*Problem to solve*
Write out exactly the lines from the one with "This screenshot has height=428, width=980." through the last line of the data below, but not the pictures.

++++ Supplied material

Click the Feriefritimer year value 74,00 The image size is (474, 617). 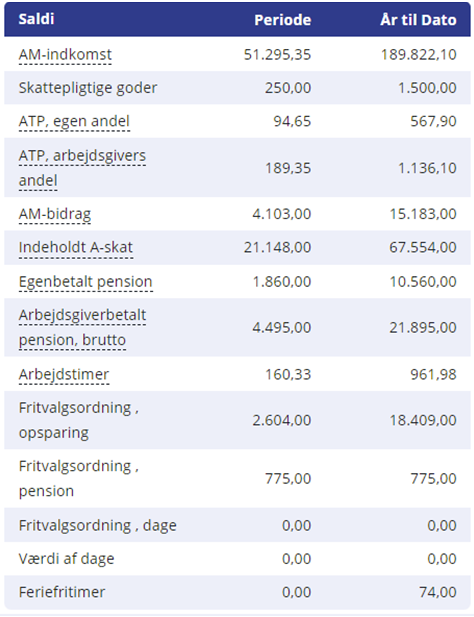coord(437,592)
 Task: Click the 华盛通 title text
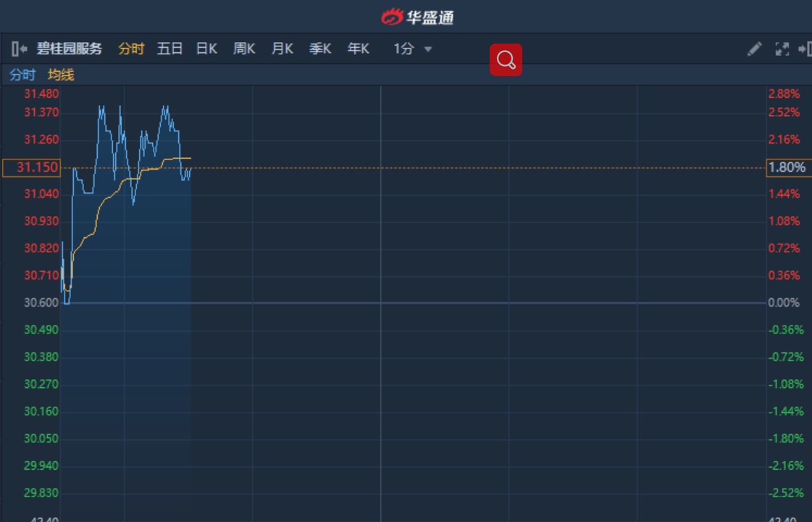(x=430, y=17)
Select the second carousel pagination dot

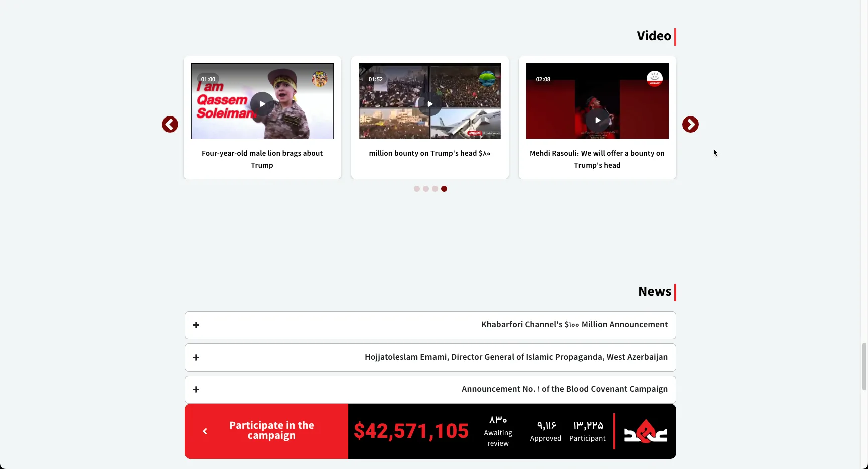tap(426, 189)
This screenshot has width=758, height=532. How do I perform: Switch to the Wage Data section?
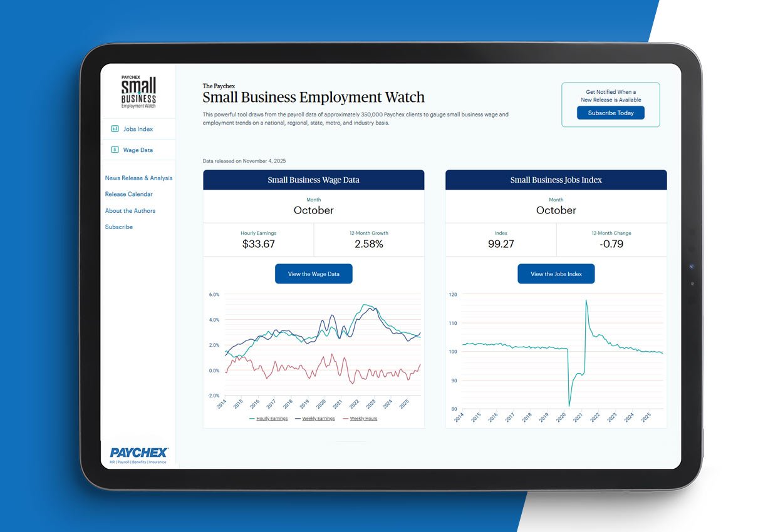pos(135,150)
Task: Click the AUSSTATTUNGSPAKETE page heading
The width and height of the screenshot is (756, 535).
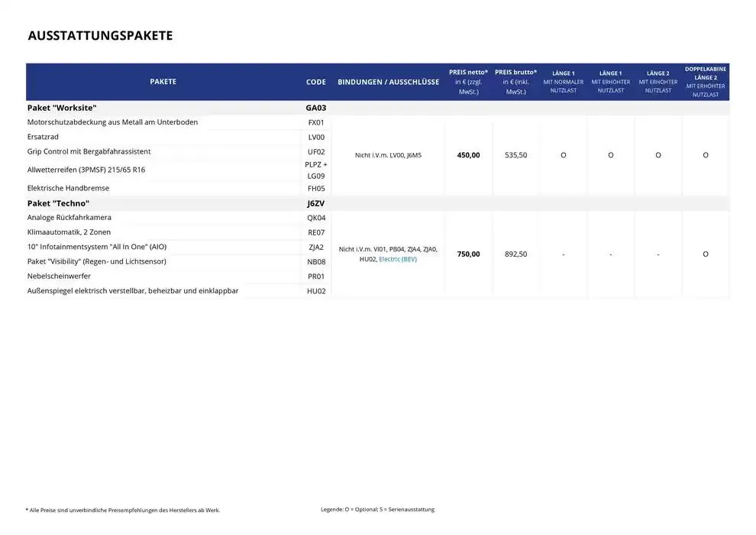Action: [100, 36]
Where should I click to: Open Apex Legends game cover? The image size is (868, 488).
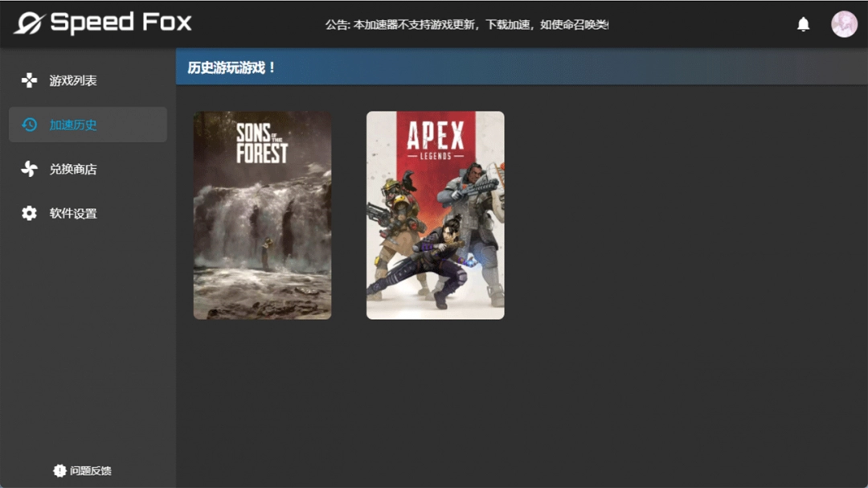click(x=435, y=215)
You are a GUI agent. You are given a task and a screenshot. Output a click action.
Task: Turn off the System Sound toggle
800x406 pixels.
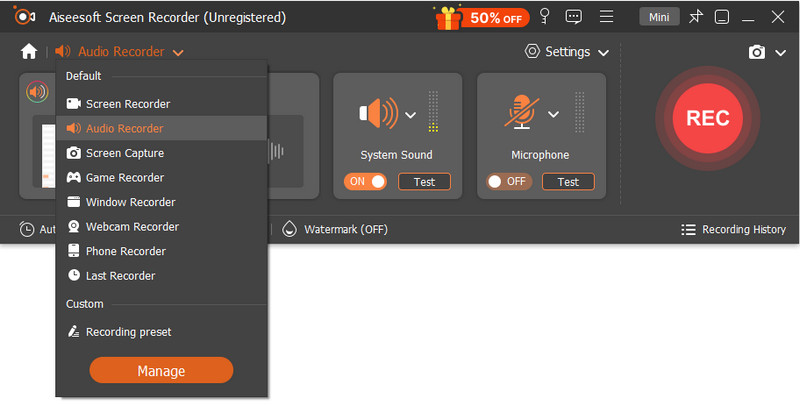366,182
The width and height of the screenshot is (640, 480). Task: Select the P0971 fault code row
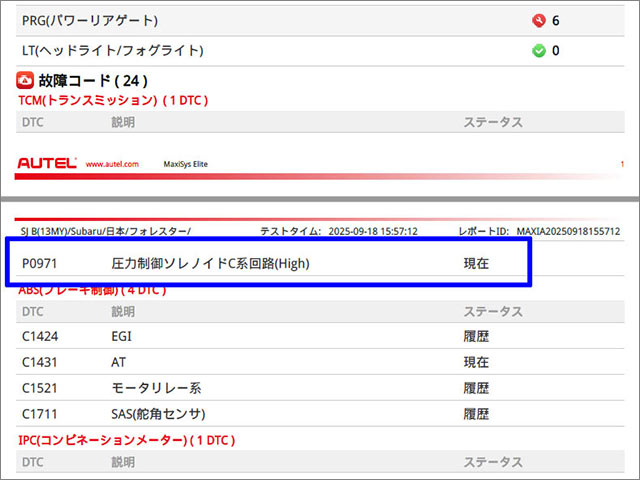[x=268, y=262]
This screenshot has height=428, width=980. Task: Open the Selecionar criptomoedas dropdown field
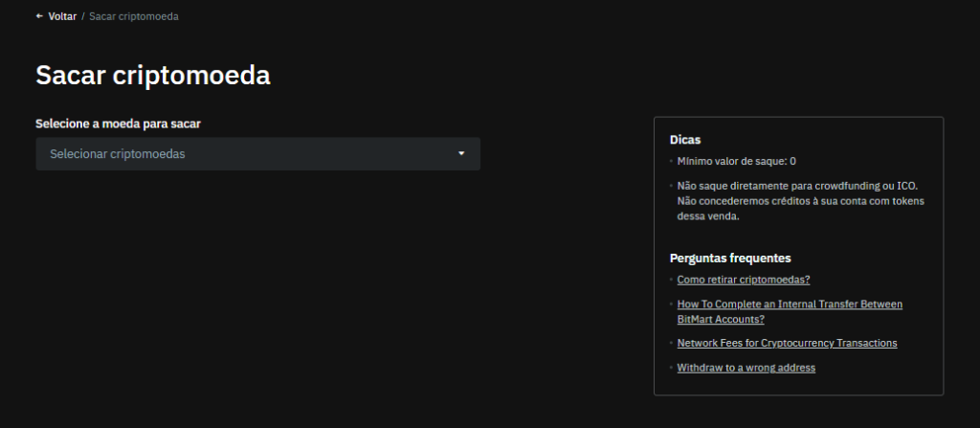[249, 154]
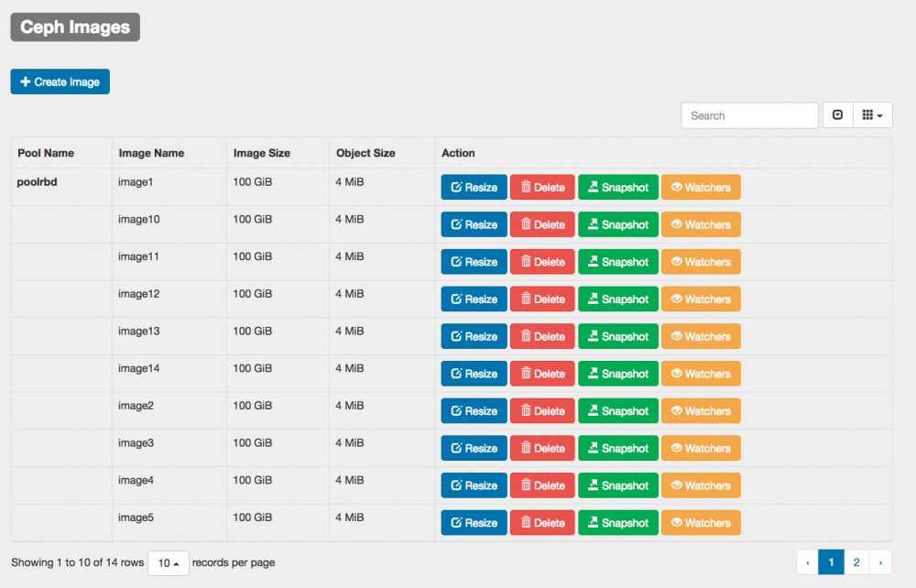The height and width of the screenshot is (588, 916).
Task: Expand the records per page dropdown
Action: coord(169,563)

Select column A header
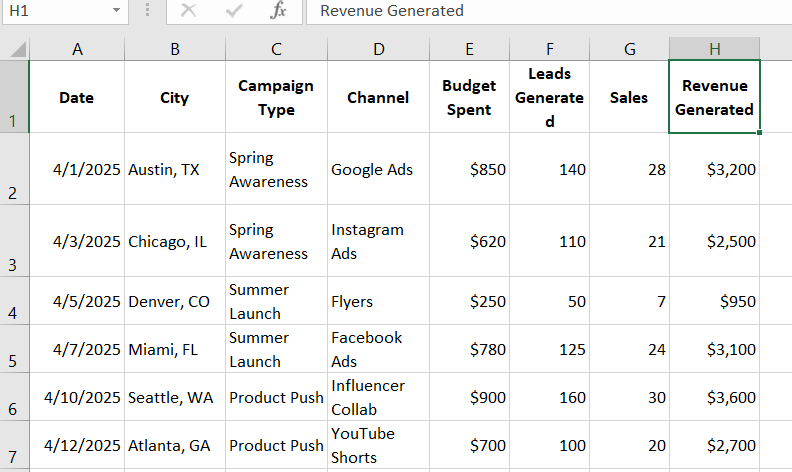(77, 49)
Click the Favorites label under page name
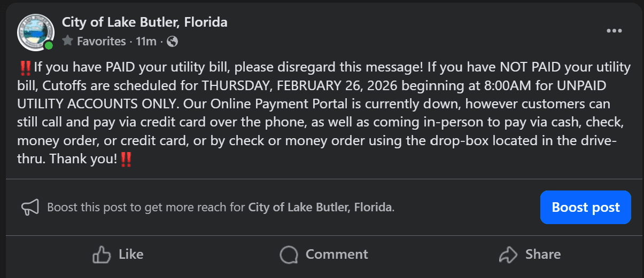The height and width of the screenshot is (278, 644). pos(101,41)
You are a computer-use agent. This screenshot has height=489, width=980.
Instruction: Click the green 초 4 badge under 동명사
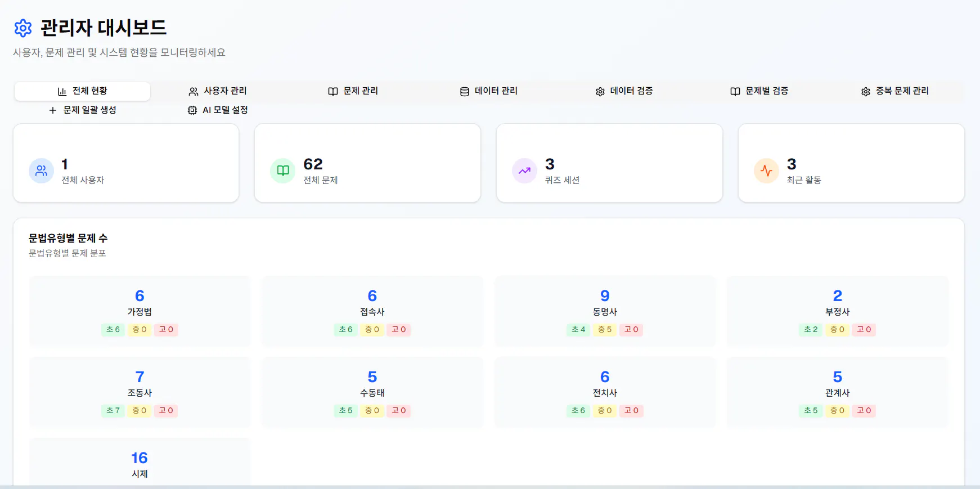578,330

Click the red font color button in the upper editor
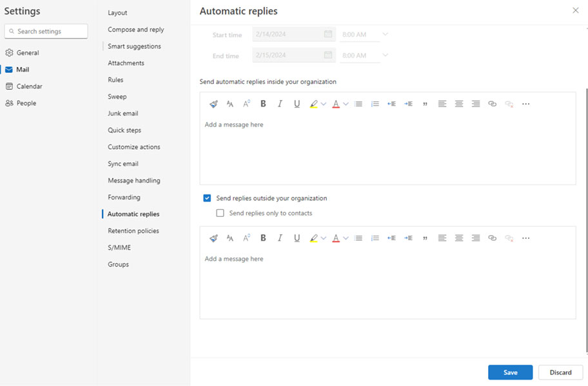tap(336, 104)
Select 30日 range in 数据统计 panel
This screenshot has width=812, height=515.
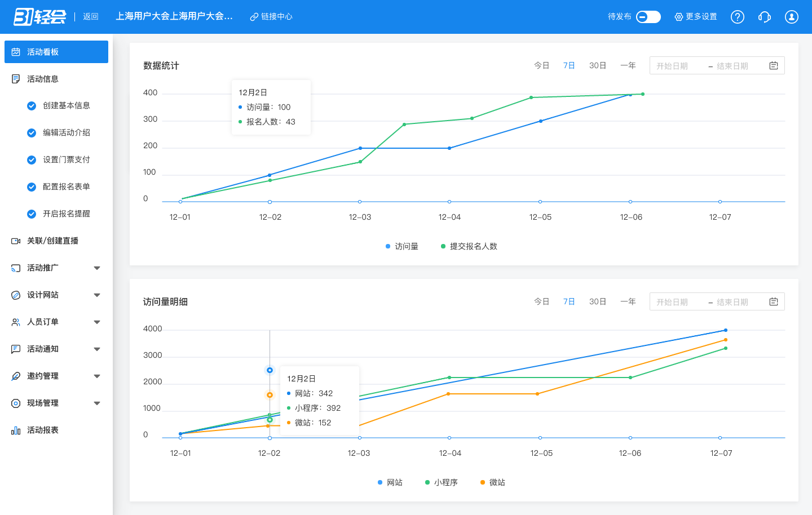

++++++++

*Task output*
This screenshot has height=428, width=980. Task: Open the Selecionar criptomoedas dropdown field
[249, 154]
The height and width of the screenshot is (588, 916).
Task: Expand the records per page dropdown
Action: coord(169,563)

Select column A header
(77, 49)
Click the Favorites label under page name
The height and width of the screenshot is (278, 644). pos(101,41)
You are a computer-use agent. This screenshot has height=489, width=980.
Instruction: Click the green 초 4 badge under 동명사
578,330

Click the red font color button in the upper editor
tap(336, 104)
Select 30日 range in 数据统计 panel
This screenshot has width=812, height=515.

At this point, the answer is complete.